The more global the world becomes, the more sophisticated and global the wrongdoers become. Unfortunately, the Japanese law enforcement is not able to catch up with cryptocurrency heist, but with Carlos Ghosn.
Fraudsters are clever and rather good at hiding their trace. For example, they know that the Japanese local resident registration does not track those who declared to have “left” the country. To benefit from the Japanese national health insurance, however, the fraudsters need to register in Japan again. So, once they register as such they will immediately re-register in another city and successfully remove the trace, while continuing to receive medical benefits.

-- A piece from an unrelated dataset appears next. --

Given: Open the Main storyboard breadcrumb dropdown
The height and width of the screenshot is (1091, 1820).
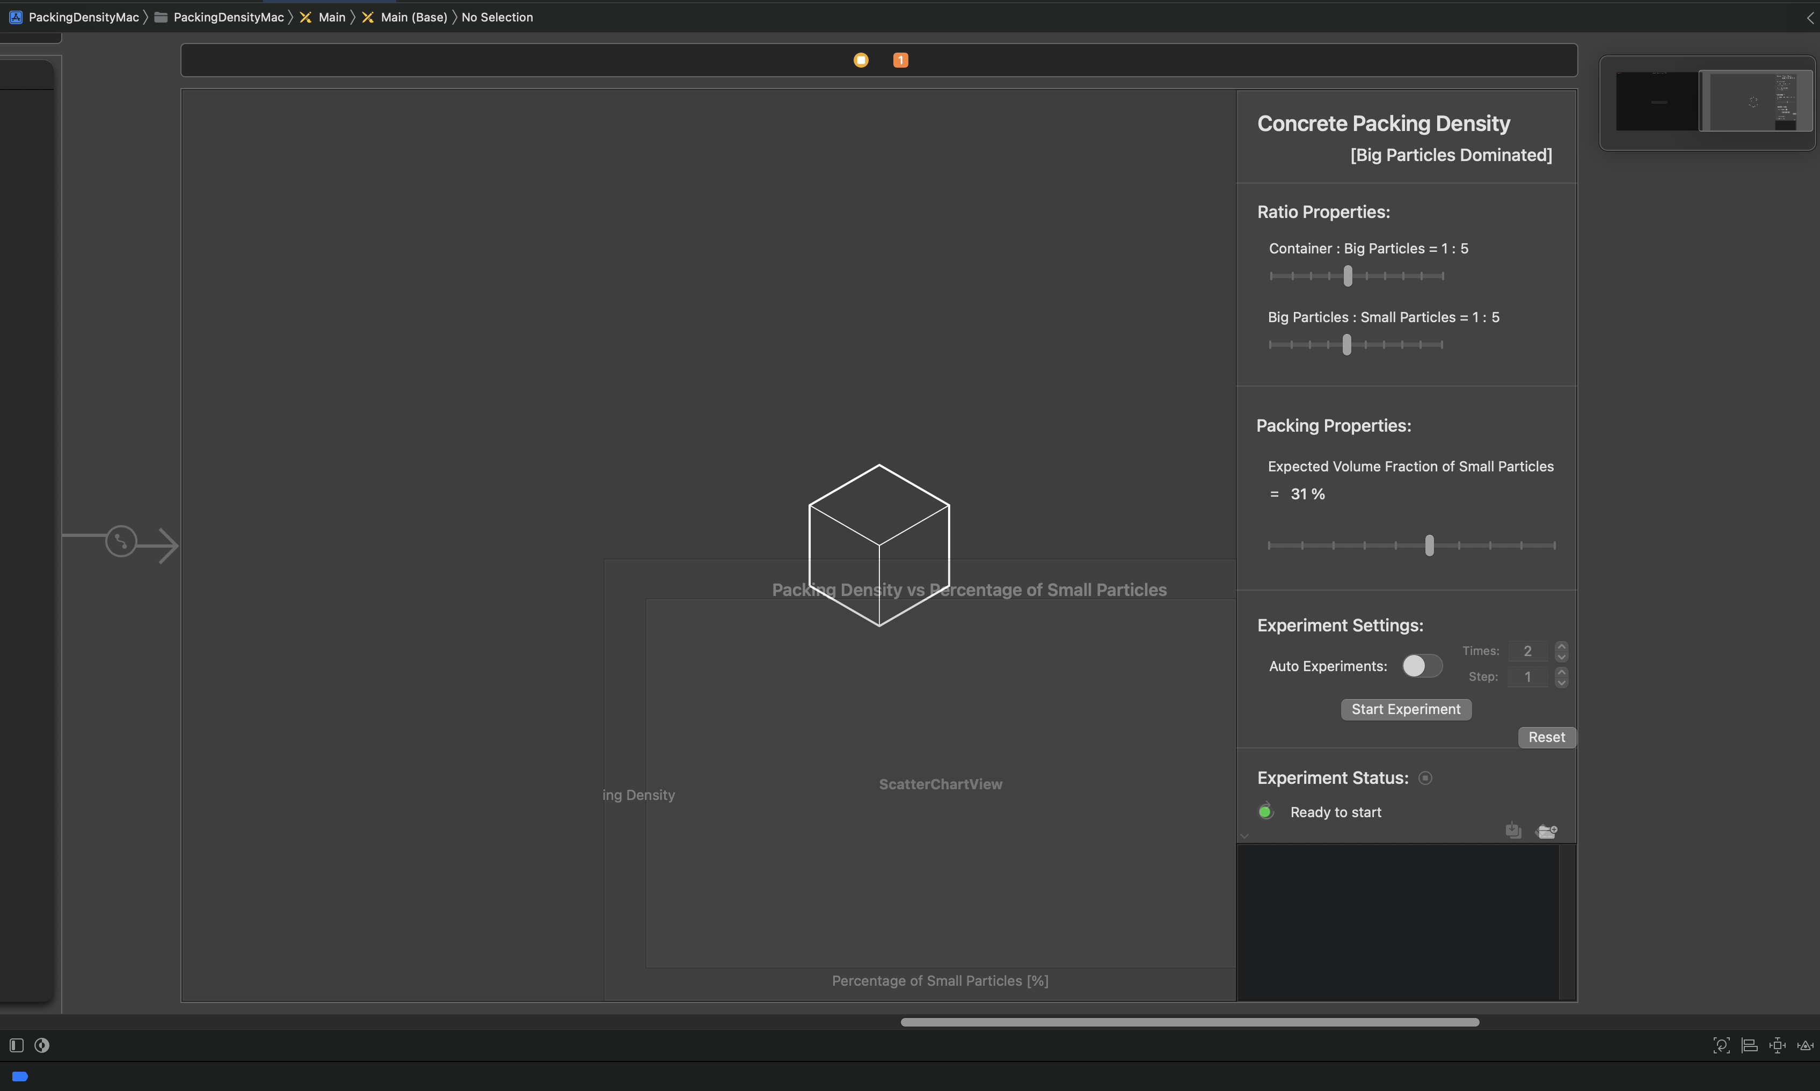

Moreover, it is virtually impossible to trace the funds particularly when the stolen money is sent overseas. Although the Japanese banks introduced the foreign remittance identification process, it is for the purpose of compliance and not to help fraud victims recover the money. The Japanese law enforcement is notorious for rejecting criminal complaints, as revealed in the Lucie Blackman case.
Instead, victims are able to launch a case under the anti money laundering statute, either in Japan or overseas. Particularly interesting is the U.S. Treasury’s anti money laundering whistleblower program, under which whistleblowers may be entitled to share part of the monetary sanctions. The outreach of the program is not limited to U.S. companies. Nor do whistleblowers have to be insiders.